Rich, Jay Mariotti absolutely hates everything, the USA included. Canada just doesn't do the killing right, you are right. They have the athletes die when in America the athletes are the ones doing the killing, that's how to do it.

I think how you believe the track got approved is actually approved. Someone designed it, another person signed off on it and the IOC and Canadian organizers accepted it.

I thought it was interesting how he tried to tie Canada's need to do better in the Olympics to this guy's death. Like it directly caused it or something. I think others complained about the track, but the logic doesn't make sense. The problem wasn't more/less practice but the design of the course, which Canada as a country and I would be the COC had very little do to with.

Martin F, I like the space program and there is a reason for it, but I was just trying to point out millions of dollars were being spent here on trying to get to the moon so getting the athletes better facilities was a much smaller expense for a government to pay for. He absolutely is a moron. He is reaching to blame Canada for some things.

Dylan, if I am not wrong, that is where Bon Jovi got the "Slippery When Wet" album title from...a strip club in Montreal.
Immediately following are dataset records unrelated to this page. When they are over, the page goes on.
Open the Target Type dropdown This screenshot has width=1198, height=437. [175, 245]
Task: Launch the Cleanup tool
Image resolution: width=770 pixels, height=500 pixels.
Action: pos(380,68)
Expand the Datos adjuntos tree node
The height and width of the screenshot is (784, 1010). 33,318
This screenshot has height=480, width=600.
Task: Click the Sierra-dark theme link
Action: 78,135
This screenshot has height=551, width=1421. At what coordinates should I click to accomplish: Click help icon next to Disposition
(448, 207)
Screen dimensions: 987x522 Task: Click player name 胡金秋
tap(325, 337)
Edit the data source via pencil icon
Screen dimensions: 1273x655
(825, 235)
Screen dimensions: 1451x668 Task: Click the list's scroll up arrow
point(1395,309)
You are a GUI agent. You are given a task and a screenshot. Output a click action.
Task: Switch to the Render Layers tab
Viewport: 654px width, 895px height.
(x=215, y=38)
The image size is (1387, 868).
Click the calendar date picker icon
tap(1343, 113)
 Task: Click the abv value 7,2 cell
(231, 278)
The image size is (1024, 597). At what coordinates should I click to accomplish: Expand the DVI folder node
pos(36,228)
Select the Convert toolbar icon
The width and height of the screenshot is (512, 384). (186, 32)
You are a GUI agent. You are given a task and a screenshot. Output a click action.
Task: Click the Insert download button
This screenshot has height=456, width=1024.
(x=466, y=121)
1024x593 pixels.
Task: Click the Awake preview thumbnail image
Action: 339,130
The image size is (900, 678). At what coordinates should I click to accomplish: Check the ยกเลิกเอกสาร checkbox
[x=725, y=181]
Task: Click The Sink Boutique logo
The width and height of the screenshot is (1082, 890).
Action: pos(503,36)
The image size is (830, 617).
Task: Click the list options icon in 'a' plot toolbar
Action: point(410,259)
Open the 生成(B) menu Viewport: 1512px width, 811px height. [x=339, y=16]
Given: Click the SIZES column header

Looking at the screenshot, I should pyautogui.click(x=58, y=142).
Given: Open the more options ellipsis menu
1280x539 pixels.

I know PK has talked about it, but I can't believe I forgot a/b the World Cup in South Africa. I am more excited for the potential disaster that is Rio. It will end up being fine, but that won't stop me from not attending b/c I am afraid of the crime.

Haha, I can completely see Peter making a comment about Apartheid and how he didn't know how bad it was. It is going to happen. The bathtub of ice thing is very "Hostel-esque" but nonetheless funny.

KentAllard said...

Being hated by Mariotti is a mark of distinction. I guess the Canadians have never cared much about winning, which is why there were riots in Montreal in 1955 when Rocket Richard got suspended by the league for punching an official.

Canadians by an large are nice people, but the idea they don't care about winning is ludicrous. Their new program seems to be working, too, as they have already done better than the last two Winter Olympics held in Canada.

I want more details about Mariotti watching the homeless guy stick a syringe in his stomach. That's a new one. I've heard of injecting drugs into your tear ducts, but never into the stomach.